The smell of horse manure was evident.

The pre-written aspect of this article was in noting that the reactive jokes could write themselves: by campaigning in Colonial Williamsburg on a Tuesday in the latter half of September, former Indiana Governor Mike Pence truly was running a campaign of yesterday. He was prepared to have an unpopular opinion on the taking of Fort Ticonderoga. Not only that, he was even prepared to go so far as to tell us that now was time to restore conservative values to the one thing corrupting the youth of America: hoop rolling. He was here. He was ready to introduce legislation to outlaw the X-Men. He was proud of it.

The written aspect of the article disappeared with the ghosts in the rain, with men and women dressed in colonial garb standing either at the edge of the road or quietly on their porches as the PA system blasted through any remaining illusion that one was walking through colonial America. The smell of horse manure was evident.

Over the course of the campaign season, I’d witnessed Martin O’Malley launch his campaign, Carly Fiorina continue hers, seen Donald Trump visit his golf course in Scotland, and taken the temperature of those circulating outside the rally where Bernie Sanders endorsed Hillary Clinton.

But a question continued to linger, and it was why I was walking to the steps of the Governor’s House: what sort of man decides that he will be the Vice Presidential pick for Donald Trump? What goes through his head? If he’s sincere, why is he sincere? If he’s insincere — if he thinks it a decent enough shortcut to get to the front of the line come the next election cycle — why does he think the insincerity is worth the risk? Who can look at every inch of every little thing the man has done and say, “Yeah — that’s for me?”

The answer is a man who was inane and charmless. Even by the standards by which one rated the idea of dominance in relation to political performance, he was inane and charmless. We would have even been curious to see how the idea of “constitutional hardball” could be presented, argued, or defended with something resembling charm — something you’d think a Republican member of Congress would have some interest in defending in an interesting way at some point over the past eight years — but we had no such luck.

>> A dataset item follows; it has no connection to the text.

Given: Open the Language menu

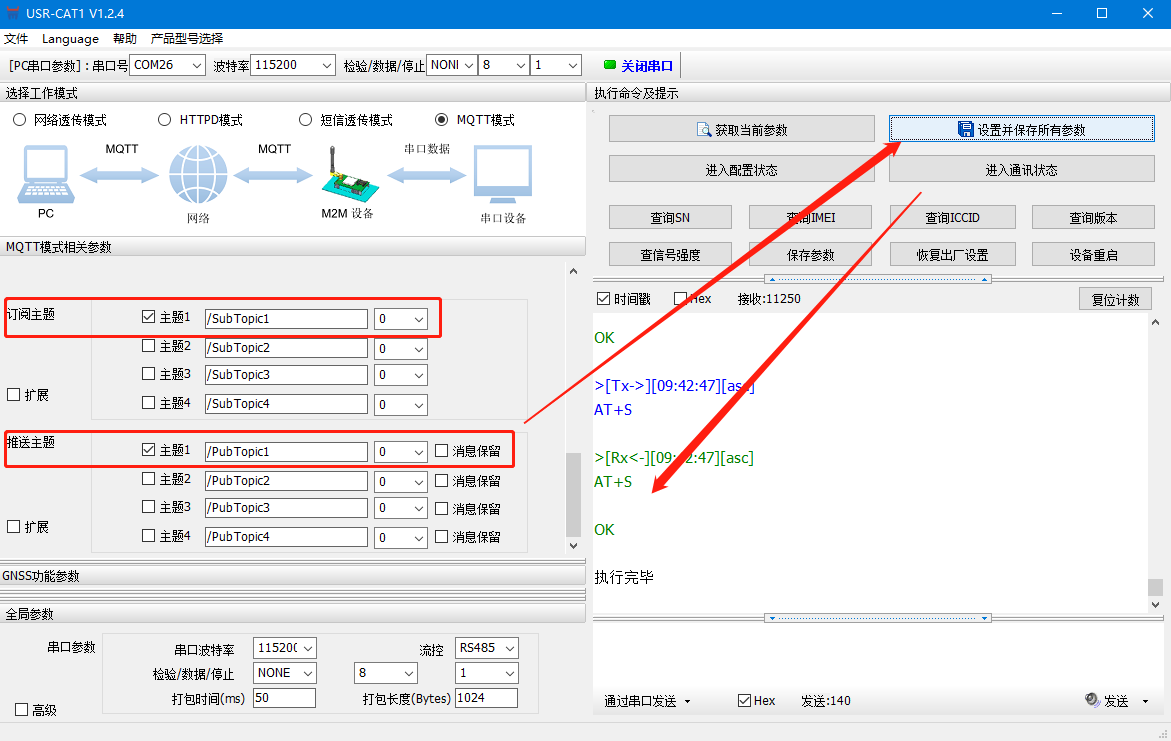Looking at the screenshot, I should pos(70,38).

Instead, we had Mike Pence. As concerns were floated elsewhere about the possibility of Obama’s Asia pivot failing, as well as the pivot’s link to the TPP — as well as the TPP’s theoretical link to the Paris Agreement — a man who had, until very recently, and meagerly at that, no real campaign positions to work with called Trump the future “Chief Law Enforcement Officer of the United States of America” (as opposed to the Attorney General, who usually holds that role.) He commended Trump for surviving a media that thought ‘they finally had him this time.’ He commended police officers, spoke about rescinding Obama’s executive orders, and made grumbling noises in the direction of Hillary Clinton.

At this, the crowd — perhaps no more than 100 had gathered, though it was difficult to tell from where I was standing — began to briefly chant, “Lock her up,” and for all the publicity the phrase has gotten, it’s worth taking a sidebar of a moment to note how like something out of the cobwebs of a William Faulkner story that phrase sounds like in person, like something that could have been chanted before the beginning of Shirley Jackson’s “The Lottery.”

“We live in challenging times,” Mike Pence intoned.

‘You’re making it harder!” a protester shouted.

The summer of silent heat lightning echoing its way across the sky as deers and fireflies made their way in tandem out from the spaces between the sides of houses to the edges of Richmond Road had passed. Instead, the rain had gotten so thick that it became difficult to hear the man; the ink started to run on my notebook page, and I thought that — for a moment — the rain was going to wash all of this away. I thought of cupping my ears to see if I could hear a far-off balm, like, “Down By The Riverside,” but I decided to wait. I could wait.